Shake Shack founder fires back: Our burgers aren’t to blame

Shake Shack founder Danny Meyer says it’s hard to believe his famous food caused a Mets player and a Phillies manager to get food poisoning.

Firing back against claims Mets first baseman Lucas Duda and Phillies manager Ryne Sandberg fell violently ill after eating Shake Shack burgers, Meyer claimed on Tuesday it doesn’t add up.

“It’s highly unlikely. … If you’re in a restaurant and one person says they got food poisoning from fish, you can say, ‘Well, that was probably one bad fish.’ But with hamburger meat, it’s an entire batch. And we haven’t heard of one other case of food poisoning,” he told The Post. “We don’t know for sure a Shake Shake burger made them sick.”

The restaurant is looking into the situation — but Sandberg failed to return Meyer’s calls seeking more information on Tuesday, Meyer said.

“We’re trying everything we can to take this as earnestly has possible. … Right now, we don’t have the facts,” he said.

“We serve hundreds of thousands of people and we care deeply about our customers.”

On Tuesday, Sandberg said a burger he scarfed at the Citi Field Shake Shack made him so sick he lost six pounds over the weekend, ESPN reported.

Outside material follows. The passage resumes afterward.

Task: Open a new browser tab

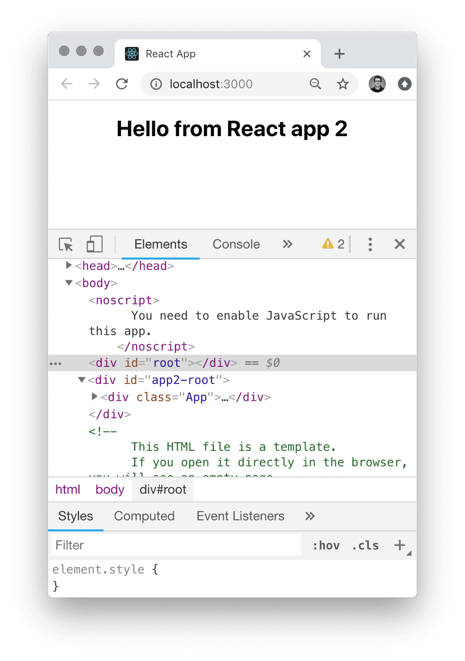Action: 339,54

“A couple of coaches took a bite and didn’t like what they saw and threw the rest away. … I was in a rush so I ended up putting it away,” he said. “I had one piece of toast in two days, and I’m feeling fine about that. I don’t want anything in my stomach.”

Duda, who was hospitalized and forced to sit out Friday’s game due to food poisoning, also blamed it on a burger he ate at a Shake Shack in Westbury.

“It was a little bit undercooked,” Duda told The Post.

“[It was] regular food poisoning, just run of the mill. I feel good now so everything is good,” he said.

Asked if he’d eat at Shake Shack again, he said: “No, I don’t think so.”